異聞三國志
彼らはまず、麓の村に下りて様子を探ろうとした。

幸いに一応薬学部の学生であった士郎だったので、山に入って薬草を見つけた際のスケッチ用として、ノートと筆記用具、薬草事典などは持って来ていた。あとは携帯電話やゲーム機なんかであったが。

中国の人とコミュニケーションをとる場合やはり筆談の方が役にたつというのは、ゲームを通して大の三國志ファンとなっていた士郎が将来中国へ行ってみたいと思っていたので、知識として知っていたのである。

だから少し士郎は興奮していた。

“田舎ならば漢中とか、五丈原の近くなんかがいいな”
などと・・・。


麓の村にたどり着いた二人であったが、なかなか人は見つからない。

やっと一人の農夫に出会ったので、筆談を試みた。

「何処、名前、場所」
とか書いてみた。

農夫は字はわからないらしく、首を振っていた。それよりも鉛筆を不思議そうに眺めていた。あとは身体全体をなめまわすように見られた。何人かの農夫に同様にしたが、反応は同じであった。

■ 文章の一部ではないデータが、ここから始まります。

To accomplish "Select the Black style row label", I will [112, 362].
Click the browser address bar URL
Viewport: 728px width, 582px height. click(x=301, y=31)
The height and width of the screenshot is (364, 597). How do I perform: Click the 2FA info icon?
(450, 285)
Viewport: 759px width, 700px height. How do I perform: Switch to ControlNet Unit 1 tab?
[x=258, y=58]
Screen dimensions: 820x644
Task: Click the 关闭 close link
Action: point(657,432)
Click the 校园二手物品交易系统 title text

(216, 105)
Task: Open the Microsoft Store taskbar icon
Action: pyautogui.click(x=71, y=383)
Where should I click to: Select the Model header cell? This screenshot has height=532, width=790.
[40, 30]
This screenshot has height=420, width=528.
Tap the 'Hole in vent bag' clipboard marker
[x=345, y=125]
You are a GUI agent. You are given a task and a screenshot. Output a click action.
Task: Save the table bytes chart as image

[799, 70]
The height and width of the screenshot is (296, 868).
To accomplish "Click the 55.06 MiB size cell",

「中国っていくら田舎でもこんなに字を知らない人多かったかな?」


「そんなことないと思うけど・・・。」


突然、遠くから馬の足音が聞こえてきた。

「な、何だ。」

甲冑姿の武将であった。


「す、すげえ。何か昔の、三國志のドラマかなんかのロケでもやってるのかな?前にドラマであんな甲冑見たよ。中国製作の。」


士郎は興奮していた。理沙子は何かおかしいと感じていたが・・・。


「引っ立てぃ!」


突然二人は縄をかけられた。


「な、何だよ、おい!」

「士郎ちゃん。」

当然通じるわけもなく、二人はしばられて、馬に乗せられて、つれていかれた。


“どこへ連れていかれるのかな。”


さすがの士郎も心細くなってきた。


街が見えてきた・・・。


ただ・・・。


高層建築などはなく、立派なのは城壁だけであった。


途中に石碑で


「到 漢中」


の文字が・・・。


“か、漢中。もしや・・・。”


士郎には戦慄の予感が全身を走った・・・。